- YOUR TASK: Repeat the data exactly, every last line of it.

- DATA LISTING:
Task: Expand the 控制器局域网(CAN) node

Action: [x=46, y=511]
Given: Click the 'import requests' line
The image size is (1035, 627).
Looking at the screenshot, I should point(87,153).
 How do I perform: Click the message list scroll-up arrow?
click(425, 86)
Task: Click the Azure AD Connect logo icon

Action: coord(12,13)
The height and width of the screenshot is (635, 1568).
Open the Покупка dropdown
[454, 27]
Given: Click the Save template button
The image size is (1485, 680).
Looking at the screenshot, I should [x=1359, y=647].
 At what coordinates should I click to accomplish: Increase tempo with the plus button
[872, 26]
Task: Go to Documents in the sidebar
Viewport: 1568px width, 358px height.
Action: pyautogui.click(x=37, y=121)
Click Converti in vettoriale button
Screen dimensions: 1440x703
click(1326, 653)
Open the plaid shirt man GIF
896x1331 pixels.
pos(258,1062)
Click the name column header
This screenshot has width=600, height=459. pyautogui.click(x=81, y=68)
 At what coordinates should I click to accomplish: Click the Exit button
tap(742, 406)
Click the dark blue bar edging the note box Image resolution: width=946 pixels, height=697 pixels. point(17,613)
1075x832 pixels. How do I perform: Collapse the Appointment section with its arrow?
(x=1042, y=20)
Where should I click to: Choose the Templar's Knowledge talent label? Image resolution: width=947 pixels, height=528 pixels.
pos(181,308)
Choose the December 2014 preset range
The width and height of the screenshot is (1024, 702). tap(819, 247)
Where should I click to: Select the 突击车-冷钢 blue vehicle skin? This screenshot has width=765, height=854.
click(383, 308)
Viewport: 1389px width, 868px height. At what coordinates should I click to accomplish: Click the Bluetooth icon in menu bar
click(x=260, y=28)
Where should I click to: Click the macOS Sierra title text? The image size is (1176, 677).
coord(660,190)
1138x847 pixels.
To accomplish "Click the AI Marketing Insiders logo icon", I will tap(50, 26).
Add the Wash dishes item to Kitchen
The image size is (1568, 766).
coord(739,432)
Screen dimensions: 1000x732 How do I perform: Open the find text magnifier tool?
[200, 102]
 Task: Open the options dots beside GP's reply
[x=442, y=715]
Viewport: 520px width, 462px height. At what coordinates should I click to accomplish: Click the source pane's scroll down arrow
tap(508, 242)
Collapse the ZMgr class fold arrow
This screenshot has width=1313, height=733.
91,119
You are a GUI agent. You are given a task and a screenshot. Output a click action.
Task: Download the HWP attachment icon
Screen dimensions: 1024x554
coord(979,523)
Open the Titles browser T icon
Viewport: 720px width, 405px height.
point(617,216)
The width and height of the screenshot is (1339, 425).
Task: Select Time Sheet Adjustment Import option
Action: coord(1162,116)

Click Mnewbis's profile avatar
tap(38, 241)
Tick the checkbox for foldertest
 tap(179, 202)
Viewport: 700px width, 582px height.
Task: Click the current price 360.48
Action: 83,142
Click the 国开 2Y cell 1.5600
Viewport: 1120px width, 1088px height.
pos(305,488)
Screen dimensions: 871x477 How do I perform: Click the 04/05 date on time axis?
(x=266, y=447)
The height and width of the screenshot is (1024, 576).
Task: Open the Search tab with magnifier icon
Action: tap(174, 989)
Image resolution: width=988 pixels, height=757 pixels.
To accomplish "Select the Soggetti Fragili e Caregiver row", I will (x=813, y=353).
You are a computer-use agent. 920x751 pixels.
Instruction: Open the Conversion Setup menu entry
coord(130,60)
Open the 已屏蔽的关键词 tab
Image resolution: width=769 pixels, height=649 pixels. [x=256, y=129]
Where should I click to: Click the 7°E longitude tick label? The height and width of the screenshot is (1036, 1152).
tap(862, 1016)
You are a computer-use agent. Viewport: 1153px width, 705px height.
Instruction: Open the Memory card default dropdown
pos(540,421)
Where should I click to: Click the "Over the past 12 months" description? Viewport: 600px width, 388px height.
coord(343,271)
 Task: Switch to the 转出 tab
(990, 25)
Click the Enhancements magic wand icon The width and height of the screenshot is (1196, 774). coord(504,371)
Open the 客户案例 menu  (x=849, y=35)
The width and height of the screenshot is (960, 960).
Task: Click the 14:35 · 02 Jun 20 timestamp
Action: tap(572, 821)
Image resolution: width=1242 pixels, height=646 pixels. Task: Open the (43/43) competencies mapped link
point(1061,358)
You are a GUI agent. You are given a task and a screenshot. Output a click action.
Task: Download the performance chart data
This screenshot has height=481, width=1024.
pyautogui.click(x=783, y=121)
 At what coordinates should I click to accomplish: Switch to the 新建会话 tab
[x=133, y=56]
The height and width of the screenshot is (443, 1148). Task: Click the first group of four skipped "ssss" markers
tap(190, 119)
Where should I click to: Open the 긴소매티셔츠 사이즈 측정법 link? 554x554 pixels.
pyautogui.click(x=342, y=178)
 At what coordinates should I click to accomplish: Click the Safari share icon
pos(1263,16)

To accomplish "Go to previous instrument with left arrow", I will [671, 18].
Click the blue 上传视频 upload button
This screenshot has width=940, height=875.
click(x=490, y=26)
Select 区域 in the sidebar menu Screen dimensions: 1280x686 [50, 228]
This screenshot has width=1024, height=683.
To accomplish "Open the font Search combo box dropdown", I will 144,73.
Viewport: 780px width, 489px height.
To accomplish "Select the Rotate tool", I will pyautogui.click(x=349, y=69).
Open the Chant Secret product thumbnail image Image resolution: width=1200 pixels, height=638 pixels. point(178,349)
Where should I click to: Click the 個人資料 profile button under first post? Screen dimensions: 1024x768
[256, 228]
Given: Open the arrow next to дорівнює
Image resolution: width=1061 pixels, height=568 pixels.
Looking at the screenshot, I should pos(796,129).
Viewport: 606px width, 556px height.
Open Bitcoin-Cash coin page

- OUTPUT OF THE TASK:
Task: Expand the 控制器局域网(CAN) node

Action: [x=46, y=511]
Given: Click the 'import requests' line
The image size is (1035, 627).
Looking at the screenshot, I should point(87,153).
 How do I perform: Click the message list scroll-up arrow?
click(425, 86)
Task: Click the Azure AD Connect logo icon

Action: coord(12,13)
The height and width of the screenshot is (635, 1568).
Open the Покупка dropdown
[454, 27]
Given: Click the Save template button
The image size is (1485, 680).
Looking at the screenshot, I should [x=1359, y=647].
 At what coordinates should I click to accomplish: Increase tempo with the plus button
[872, 26]
Task: Go to Documents in the sidebar
Viewport: 1568px width, 358px height.
Action: pyautogui.click(x=37, y=121)
Click Converti in vettoriale button
Screen dimensions: 1440x703
click(1326, 653)
Open the plaid shirt man GIF
896x1331 pixels.
pos(258,1062)
Click the name column header
This screenshot has width=600, height=459. pyautogui.click(x=81, y=68)
 At what coordinates should I click to accomplish: Click the Exit button
tap(742, 406)
Click the dark blue bar edging the note box Image resolution: width=946 pixels, height=697 pixels. point(17,613)
1075x832 pixels. How do I perform: Collapse the Appointment section with its arrow?
(x=1042, y=20)
Where should I click to: Choose the Templar's Knowledge talent label? Image resolution: width=947 pixels, height=528 pixels.
pos(181,308)
Choose the December 2014 preset range
The width and height of the screenshot is (1024, 702). tap(819, 247)
Where should I click to: Select the 突击车-冷钢 blue vehicle skin? This screenshot has width=765, height=854.
click(383, 308)
Viewport: 1389px width, 868px height. At what coordinates should I click to accomplish: Click the Bluetooth icon in menu bar
click(x=260, y=28)
Where should I click to: Click the macOS Sierra title text? The image size is (1176, 677).
coord(660,190)
1138x847 pixels.
To accomplish "Click the AI Marketing Insiders logo icon", I will tap(50, 26).
Add the Wash dishes item to Kitchen
The image size is (1568, 766).
coord(739,432)
Screen dimensions: 1000x732 How do I perform: Open the find text magnifier tool?
[200, 102]
 Task: Open the options dots beside GP's reply
[x=442, y=715]
Viewport: 520px width, 462px height. At what coordinates should I click to accomplish: Click the source pane's scroll down arrow
tap(508, 242)
Collapse the ZMgr class fold arrow
This screenshot has width=1313, height=733.
91,119
You are a GUI agent. You are given a task and a screenshot. Output a click action.
Task: Download the HWP attachment icon
Screen dimensions: 1024x554
coord(979,523)
Open the Titles browser T icon
Viewport: 720px width, 405px height.
point(617,216)
The width and height of the screenshot is (1339, 425).
Task: Select Time Sheet Adjustment Import option
Action: coord(1162,116)

Click Mnewbis's profile avatar
tap(38, 241)
Tick the checkbox for foldertest
 tap(179, 202)
Viewport: 700px width, 582px height.
Task: Click the current price 360.48
Action: 83,142
Click the 国开 2Y cell 1.5600
Viewport: 1120px width, 1088px height.
pos(305,488)
Screen dimensions: 871x477 How do I perform: Click the 04/05 date on time axis?
(x=266, y=447)
The height and width of the screenshot is (1024, 576).
Task: Open the Search tab with magnifier icon
Action: tap(174, 989)
Image resolution: width=988 pixels, height=757 pixels.
To accomplish "Select the Soggetti Fragili e Caregiver row", I will (x=813, y=353).
You are a computer-use agent. 920x751 pixels.
Instruction: Open the Conversion Setup menu entry
coord(130,60)
Open the 已屏蔽的关键词 tab
Image resolution: width=769 pixels, height=649 pixels. [x=256, y=129]
Where should I click to: Click the 7°E longitude tick label? The height and width of the screenshot is (1036, 1152).
tap(862, 1016)
You are a computer-use agent. Viewport: 1153px width, 705px height.
Instruction: Open the Memory card default dropdown
pos(540,421)
Where should I click to: Click the "Over the past 12 months" description? Viewport: 600px width, 388px height.
coord(343,271)
 Task: Switch to the 转出 tab
(990, 25)
Click the Enhancements magic wand icon The width and height of the screenshot is (1196, 774). coord(504,371)
Open the 客户案例 menu  (x=849, y=35)
The width and height of the screenshot is (960, 960).
Task: Click the 14:35 · 02 Jun 20 timestamp
Action: tap(572, 821)
Image resolution: width=1242 pixels, height=646 pixels. Task: Open the (43/43) competencies mapped link
point(1061,358)
You are a GUI agent. You are given a task and a screenshot. Output a click action.
Task: Download the performance chart data
This screenshot has height=481, width=1024.
pyautogui.click(x=783, y=121)
 At what coordinates should I click to accomplish: Switch to the 新建会话 tab
[x=133, y=56]
The height and width of the screenshot is (443, 1148). Task: Click the first group of four skipped "ssss" markers
tap(190, 119)
Where should I click to: Open the 긴소매티셔츠 사이즈 측정법 link? 554x554 pixels.
pyautogui.click(x=342, y=178)
 At what coordinates should I click to accomplish: Click the Safari share icon
pos(1263,16)

To accomplish "Go to previous instrument with left arrow", I will [671, 18].
Click the blue 上传视频 upload button
This screenshot has width=940, height=875.
click(x=490, y=26)
Select 区域 in the sidebar menu Screen dimensions: 1280x686 [50, 228]
This screenshot has width=1024, height=683.
To accomplish "Open the font Search combo box dropdown", I will 144,73.
Viewport: 780px width, 489px height.
To accomplish "Select the Rotate tool", I will pyautogui.click(x=349, y=69).
Open the Chant Secret product thumbnail image Image resolution: width=1200 pixels, height=638 pixels. point(178,349)
Where should I click to: Click the 個人資料 profile button under first post? Screen dimensions: 1024x768
[256, 228]
Given: Open the arrow next to дорівнює
Image resolution: width=1061 pixels, height=568 pixels.
Looking at the screenshot, I should pos(796,129).
Viewport: 606px width, 556px height.
Open Bitcoin-Cash coin page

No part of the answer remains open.